Od kilku tygodni media z całego świata na czynniki pierwsze rozkładają kwestię wystąpienia epidemii koronawirusa w Chinach. Oczywiście dostajemy codziennie informacje na temat nowych ognisk tej choroby, a także świeże dane na temat ilości zachorowań, a także zgonów. Niemniej jednak coraz częściej specjaliści zastanawiają się również, jak koronawirus wpłynie na różne dziedziny gospodarki. Warto zauważyć, że kontakty gospodarcze z Chinami ostatnim czasie musiały zostać znacznie ograniczone. Również ruch turystyczny do Chin w zasadzie zamarł. Jak zatem radzą sobie w tym wypadku polskie firmy z branży turystycznej?

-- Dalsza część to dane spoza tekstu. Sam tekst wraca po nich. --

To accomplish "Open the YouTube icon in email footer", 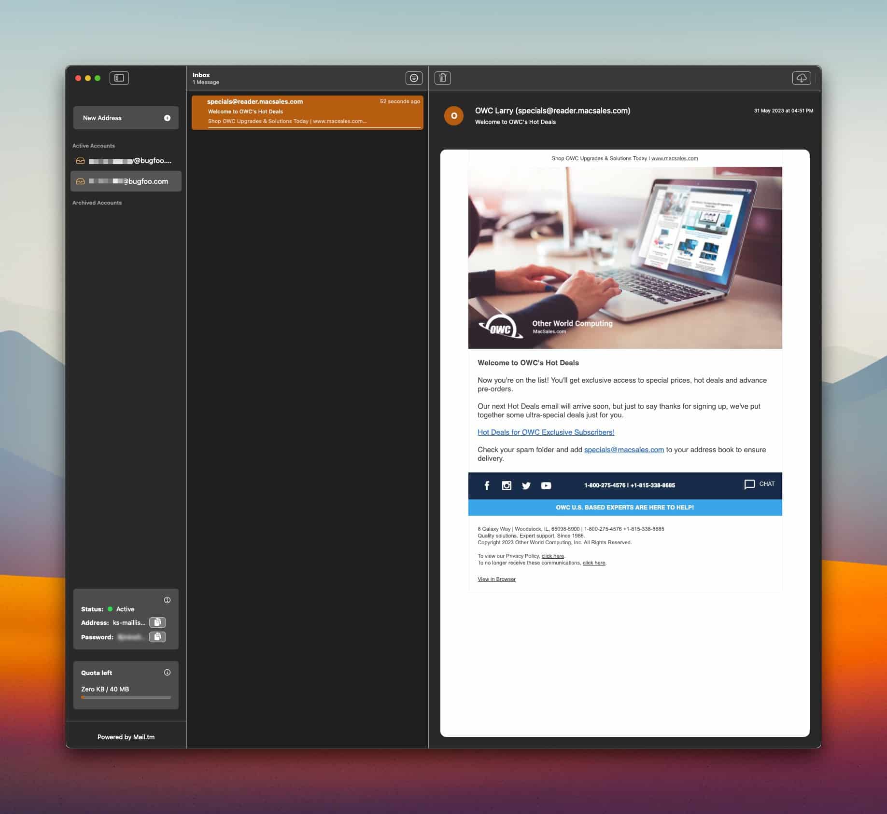I will [546, 485].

Koronawirus vs polska branża turystyczna
Jaki wpływ ma pojawienie się epidemii koronawirusa na działalność polskich z branży turystycznej? Przede wszystkim warto zauważyć, że w polskich biurach podróży kliencie zaczynają anulować wycieczki do Chin. Wobec tego biura podróży całkowicie wstrzymały również wyjazdy zorganizowanych grup do tego kraju. Warto również podkreślić, jakie stanowisko w tej kwestii zajęło polskie Ministerstwo Spraw Zagranicznych. Według zaleceń instytucji najlepiej jest wstrzymać się z wyjazdami nie do Chin jako takich, tylko wyłącznie do prowincji Hubei, gdzie znajduje się miasto Wuhan, które jest epicentrum epidemii koronawirusa.
Warto jednak podkreślić, że Chiny nie są kierunkiem, który Polacy odbierają najczęściej jako cel swoich turystycznych eskapad. Niemniej jednak przypadek epidemii wirusa sprawił, że Polacy jednakowo postrzegają również inne państwa Azji południowo – wschodniej i również anulują wycieczki choćby do bardzo popularnej u nas Tajlandii. Oczywiście może to się wiązać z dużymi stratami polskich firm działających w branży turystycznej, zwłaszcza tych, które specjalizują się w organizowaniu wycieczek do Chin.
Odwołanie lotów do Chin
Warto również zaznaczyć, że może zadziałać w tym wypadku efekt domina i po biurach podróży, ucierpią również linie lotnicze. Ze względu na ograniczony ruch turystyczny niektóre linie lotnicze zawieszają również swojej loty do Chin. Na dzień dzisiejszy wiadomo, że dla na taki krok zdecydowały się choćby linie British Airways i Lufhansa. Niemniej jednak ruch biznesowy do tego kraju wciąż jest obsługiwany na takim samym poziomie, jak przed epidemią koronawirusa. Sytuacja jest jednak dynamiczna i nie wykluczone, że tą drogą pójdą również pozostałe linie lotnicze, obsługujące loty do Chin.